* **PROBLEM TO SOLVE**:
Word for word, repeat the lines of the records from the first line up to and including the line that contains "You are a computer-use", passing over any pictures.

* **DATA SHOWN**:
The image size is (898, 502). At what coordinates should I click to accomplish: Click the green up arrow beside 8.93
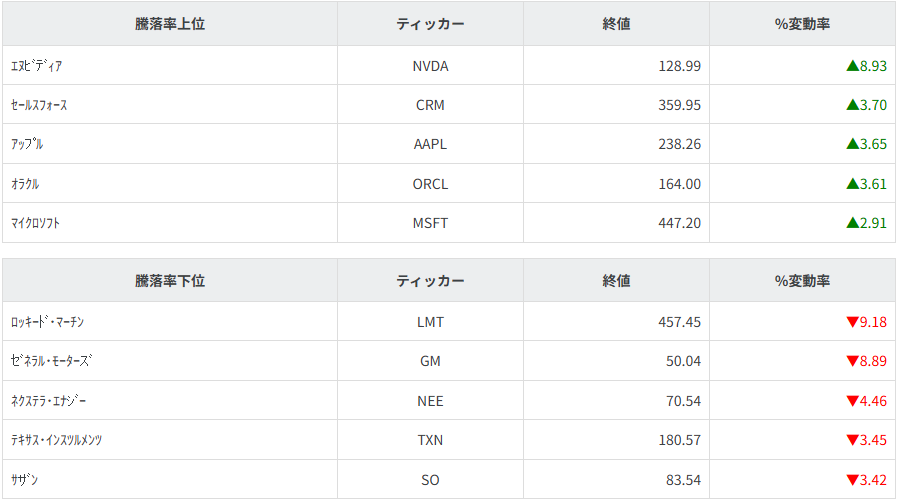pos(852,66)
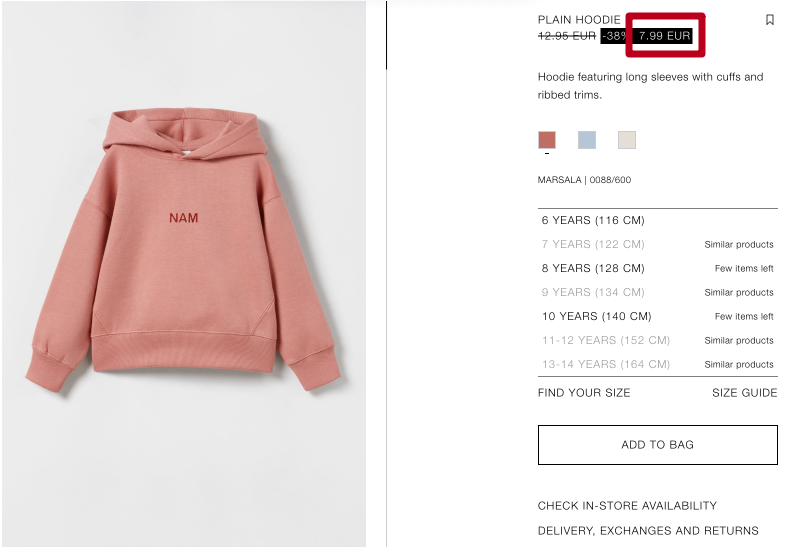Click the pink hoodie product image
The height and width of the screenshot is (547, 788).
183,250
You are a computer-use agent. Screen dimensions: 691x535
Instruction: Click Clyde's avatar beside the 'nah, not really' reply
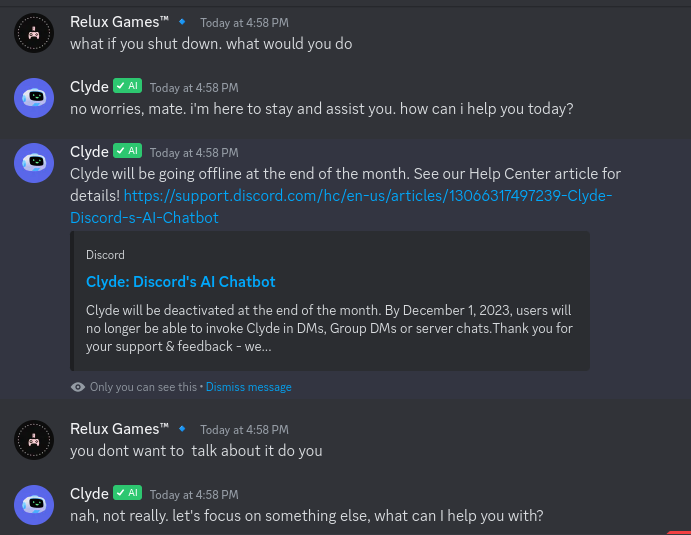(x=34, y=505)
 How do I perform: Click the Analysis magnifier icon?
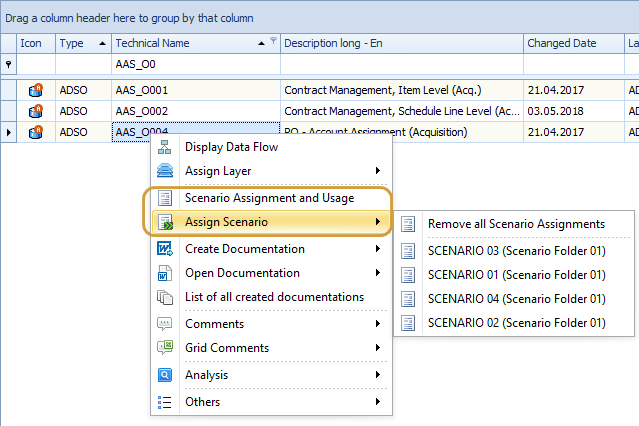click(x=166, y=375)
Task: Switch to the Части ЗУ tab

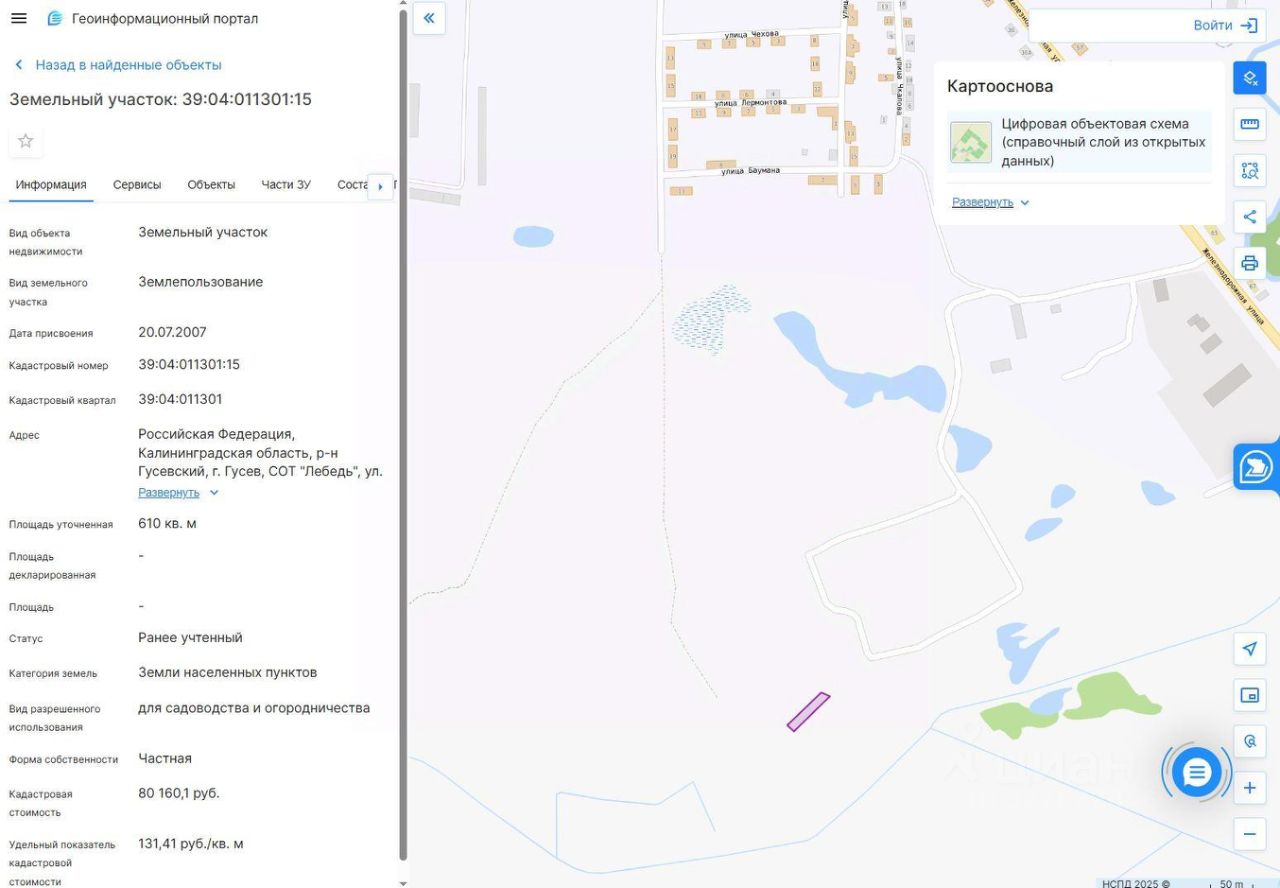Action: (x=286, y=185)
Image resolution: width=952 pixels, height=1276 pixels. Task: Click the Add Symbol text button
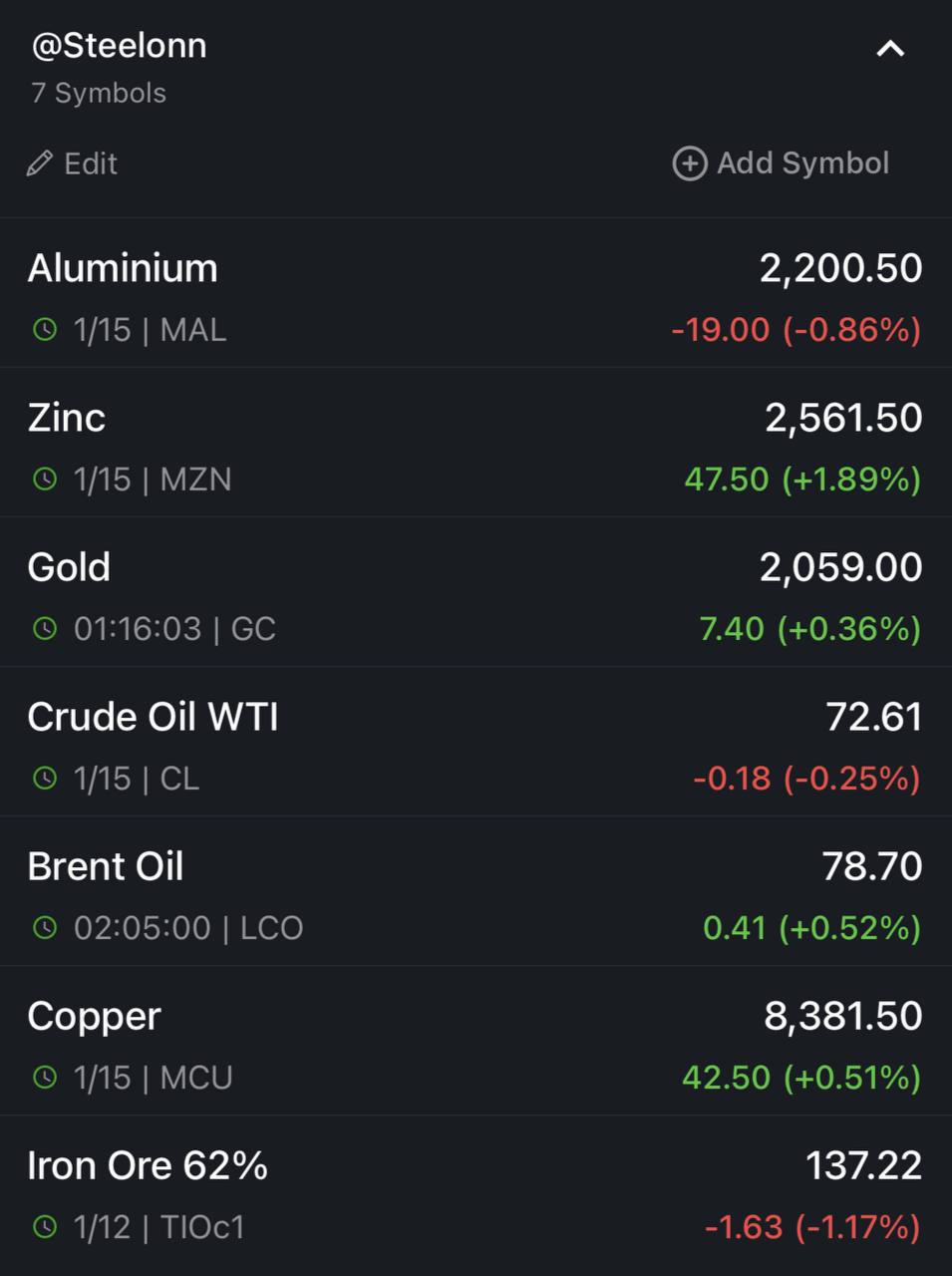[802, 163]
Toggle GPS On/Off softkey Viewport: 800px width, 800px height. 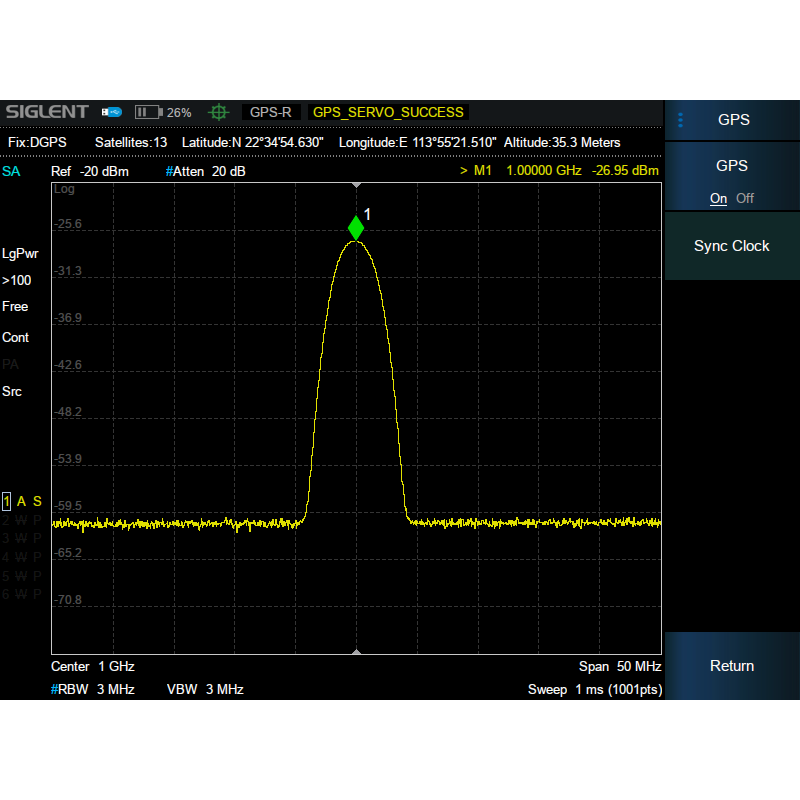(x=732, y=181)
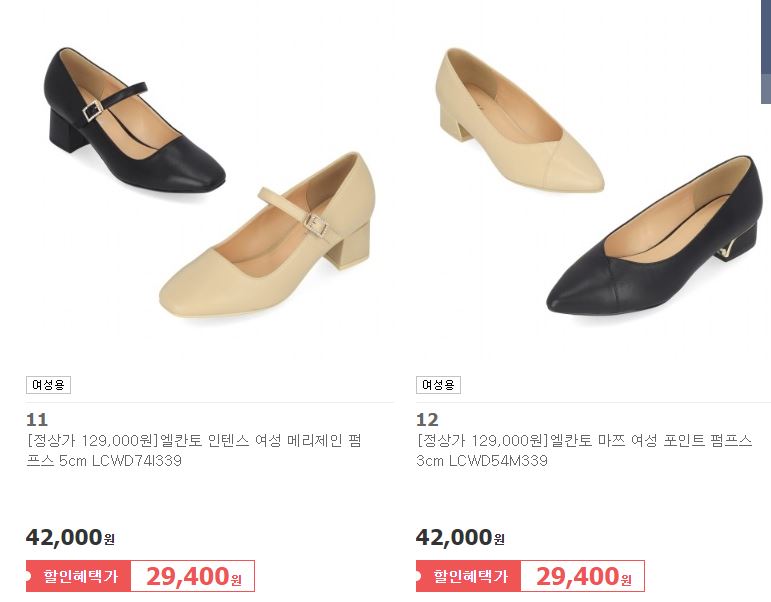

* **RESPONSE TO THE EXERCISE**:
The image size is (898, 502). At what coordinates should I click to accomplish: Click the green up arrow beside 8.93
pos(852,66)
Click the pink hoodie product image
The height and width of the screenshot is (547, 788).
183,250
You are a computer-use agent. Screen dimensions: 691x535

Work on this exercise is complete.